Using macro {{this}} and {{selected_resources}} fail because one is empty at compilation and the other at execution

ludovic.gayet · January 23, 2023, 10:16am

The problem I’m having

I want to use different databases in my model creation. I want my model to be created in my dev database but use the data from production environnement. I can produce this behaviour (i’m on bigquery) but i fail at automatizing it.
To do that, i try to leverage the {{this}} and {{selected_resources}} jinja macro, but it fail because one is empty at compilation and the other at execution.

wefo · January 23, 2023, 1:19pm

Hi @ludovic.gayet

What do you want to achieve building the model in the dev environment using the production model?

If you want to test your incremental model, you can build it from scratch in dev and rerun the same model, testing its incremental behavior.

It could be handy to limit dev data (Best practices | dbt Developer Hub)
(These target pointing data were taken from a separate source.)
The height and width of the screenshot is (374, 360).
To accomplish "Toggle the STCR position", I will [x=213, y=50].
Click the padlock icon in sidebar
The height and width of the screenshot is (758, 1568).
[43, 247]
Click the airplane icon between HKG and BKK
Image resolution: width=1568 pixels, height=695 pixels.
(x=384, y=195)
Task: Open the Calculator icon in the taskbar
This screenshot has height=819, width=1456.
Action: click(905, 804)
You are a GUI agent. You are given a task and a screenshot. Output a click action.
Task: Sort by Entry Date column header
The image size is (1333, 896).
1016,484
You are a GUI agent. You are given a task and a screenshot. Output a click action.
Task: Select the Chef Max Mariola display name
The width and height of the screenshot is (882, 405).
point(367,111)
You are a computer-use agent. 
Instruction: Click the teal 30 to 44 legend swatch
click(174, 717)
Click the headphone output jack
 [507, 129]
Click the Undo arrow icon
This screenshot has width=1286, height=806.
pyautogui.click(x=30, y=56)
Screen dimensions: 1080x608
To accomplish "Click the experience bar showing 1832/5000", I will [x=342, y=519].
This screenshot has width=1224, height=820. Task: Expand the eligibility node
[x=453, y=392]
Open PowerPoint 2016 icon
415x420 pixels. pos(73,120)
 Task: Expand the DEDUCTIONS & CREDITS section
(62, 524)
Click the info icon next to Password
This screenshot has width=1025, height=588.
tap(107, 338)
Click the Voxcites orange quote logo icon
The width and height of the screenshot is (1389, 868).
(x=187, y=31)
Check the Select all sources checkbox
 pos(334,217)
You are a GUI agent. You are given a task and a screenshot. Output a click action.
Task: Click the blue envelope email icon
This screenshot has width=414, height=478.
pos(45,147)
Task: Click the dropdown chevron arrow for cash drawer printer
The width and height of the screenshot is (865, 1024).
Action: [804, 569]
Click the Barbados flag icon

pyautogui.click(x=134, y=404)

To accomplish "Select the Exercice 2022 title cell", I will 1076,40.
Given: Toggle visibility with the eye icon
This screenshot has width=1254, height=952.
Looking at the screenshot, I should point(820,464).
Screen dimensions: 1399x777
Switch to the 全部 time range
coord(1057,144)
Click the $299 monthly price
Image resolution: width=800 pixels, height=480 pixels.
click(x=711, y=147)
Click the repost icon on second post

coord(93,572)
On the other hand, if you need to create up-stream models in dev, you could avoid it using the defer flag (Defer | dbt Developer Hub). Missing up-stream models will be referred from prod env.

ludovic.gayet · January 23, 2023, 2:10pm

Hum i don’t think this is what i want, i will try to re-explain. @wefo

I want all my selected models to run on some database and all the other models referenced in my selected model to run on another database. For example

Model A :
Select * FROM {{ref(‘B’)}}

dbt run --select model_A

Would give :
CREATE TABLE database1.table_A
AS
SELECT * FROM database2.table_B

And database1 and database2 are 2 different GCP project

wefo · January 23, 2023, 4:11pm

In this case, you should specify a database in the configuration. You should point out that modelA should be created in project1 and modelB in project2. dbt will handle everything else.

ludovic.gayet · January 24, 2023, 11:19am

I think it’s a bit more complicated than that. @wefo

I want some logic for which database to choose based on the fact that a model is selected in the “dbt run”.
So if i do :
dbt run modelA => modelA is created in project1.
CREATE TABLE database1.table_A
AS
SELECT * FROM database2.table_B

dbt run modelB => modelB is created in project1.
CREATE TABLE database1.table_B
AS
SELECT * FROM database2.table_A

As we can see the “database” in configuration is not fixed, it depends on if the model is part of the {{selected_models}}

wefo · January 24, 2023, 1:23pm

I’m really confused now

Based on your initial post, you want to run some models in the development environment but avoid recreating required models and instead use production data.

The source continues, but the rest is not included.